• Requirements: Express the stretch of the listing below, from the line containing "Task: Activate the Rotate tool" through the line containing "click(x=1154, y=172)", as a JSON list of strings with one string per line and no blank lines. Leave the pictures out of your answer.

• Data extract:
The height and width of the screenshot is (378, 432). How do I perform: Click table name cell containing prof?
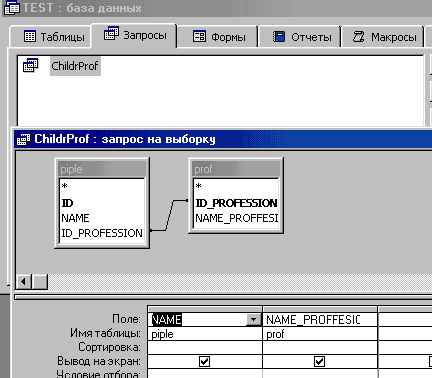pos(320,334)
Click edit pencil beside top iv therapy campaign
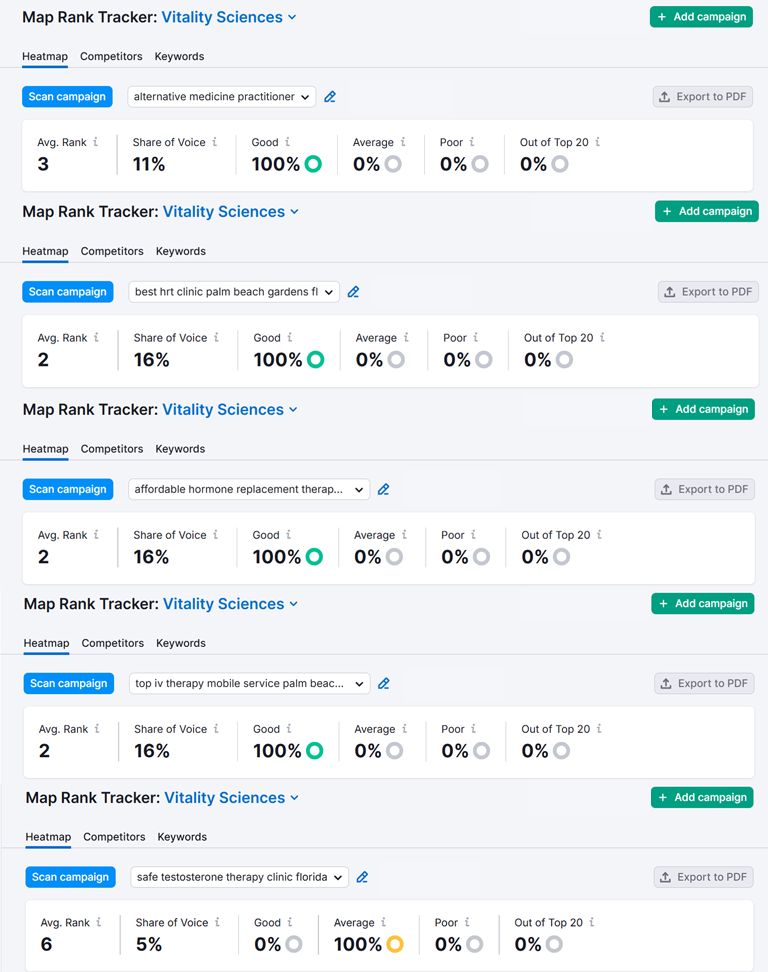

==

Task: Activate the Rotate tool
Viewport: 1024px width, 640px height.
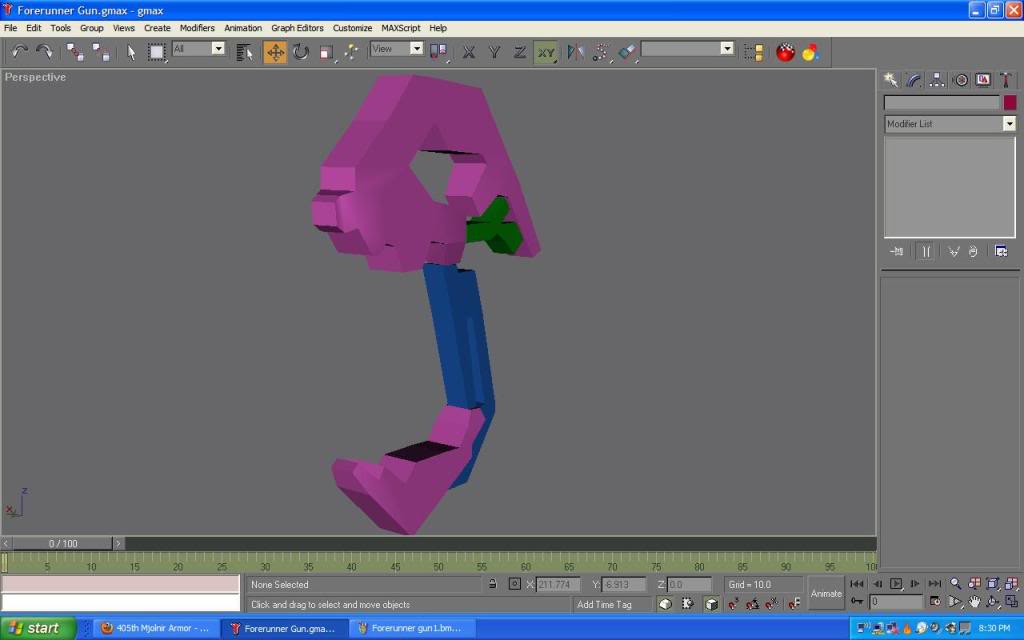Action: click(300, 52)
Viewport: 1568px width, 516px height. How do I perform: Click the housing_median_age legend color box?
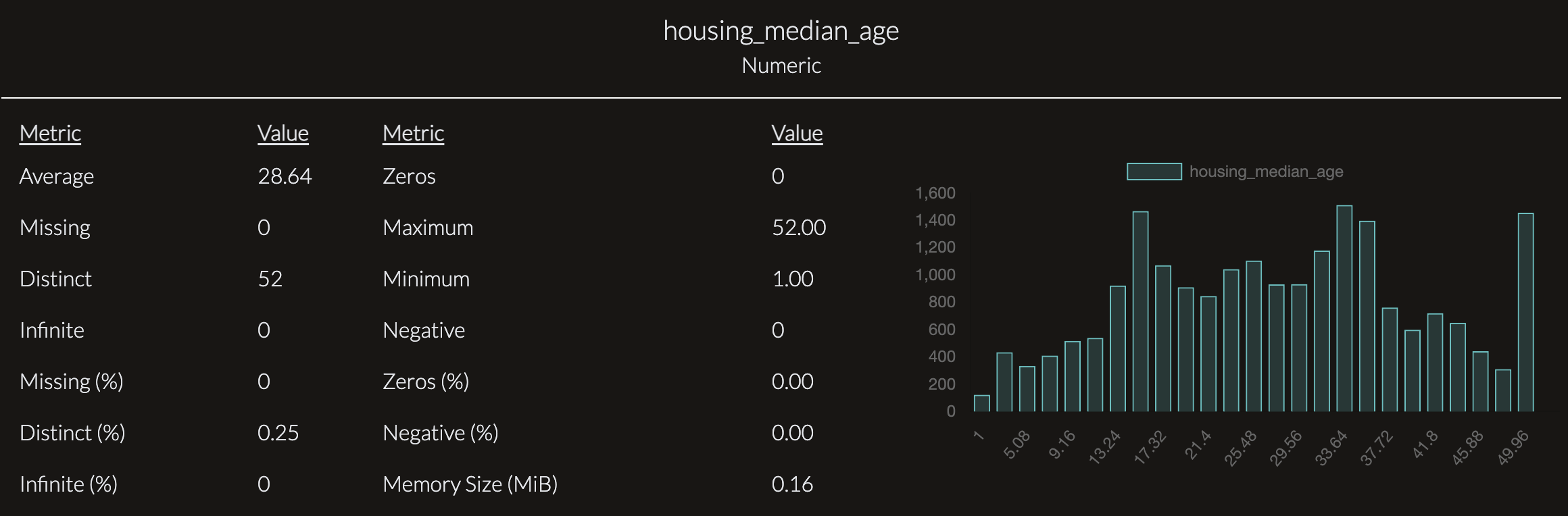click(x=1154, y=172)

• Answer for this exercise:
[
  "Task: Activate the Rotate tool",
  "Viewport: 1024px width, 640px height.",
  "Action: click(300, 52)",
  "Viewport: 1568px width, 516px height. How do I perform: Click the housing_median_age legend color box?",
  "click(x=1154, y=172)"
]